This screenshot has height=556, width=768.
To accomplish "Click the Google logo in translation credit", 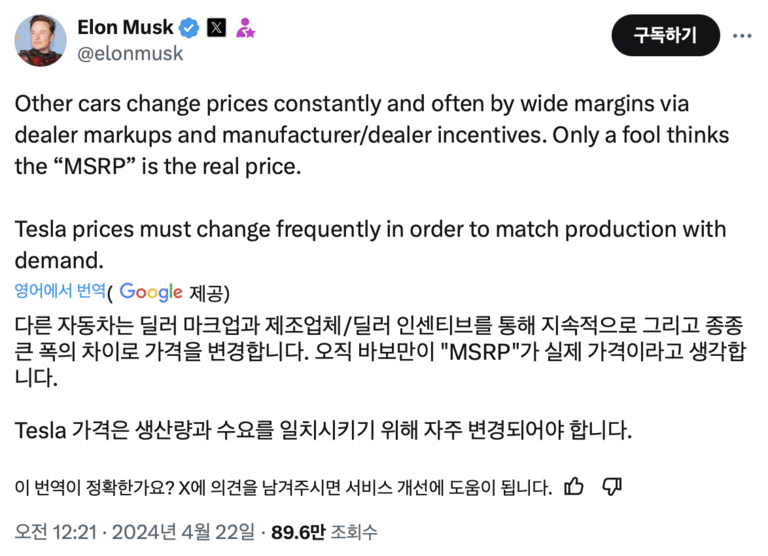I will coord(151,292).
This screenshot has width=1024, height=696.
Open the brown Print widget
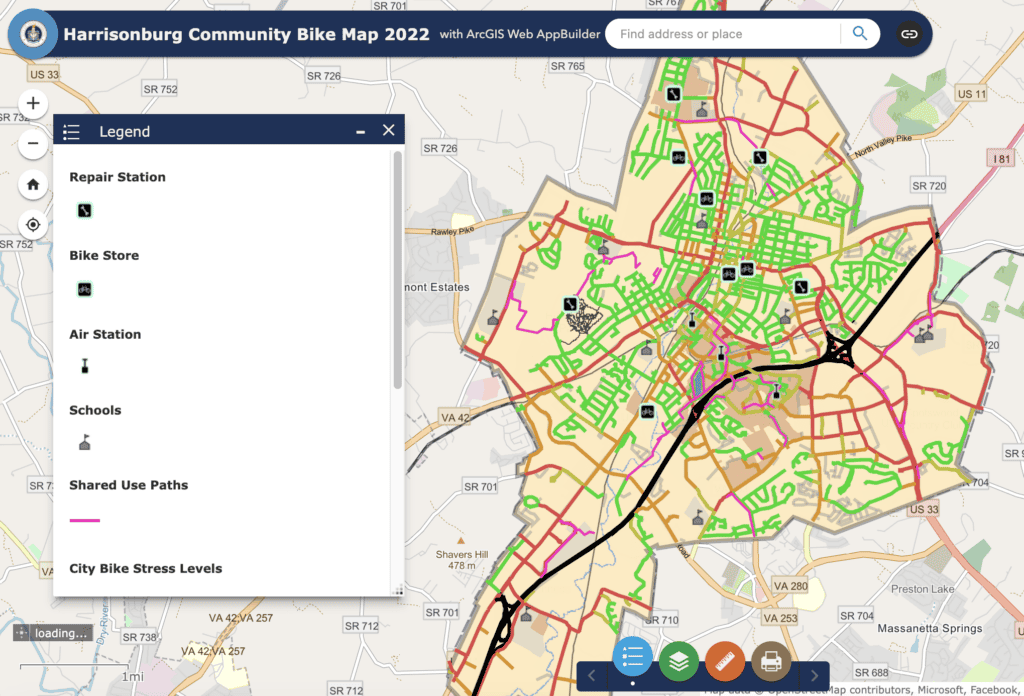tap(771, 661)
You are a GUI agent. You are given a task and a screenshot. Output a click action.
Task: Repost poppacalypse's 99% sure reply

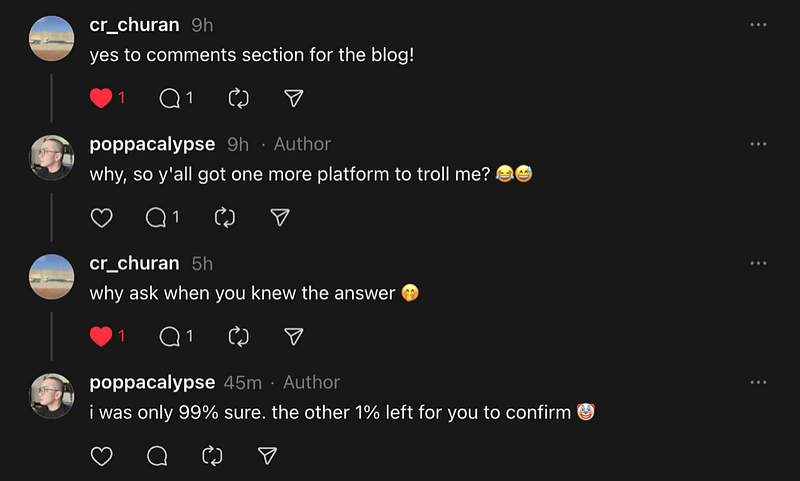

REQUIREMENT.
Check each line of the data above for the string "width", and copy the ones that have it.

ANSWER SPACE.
This screenshot has height=556, width=768.
This screenshot has width=1024, height=696.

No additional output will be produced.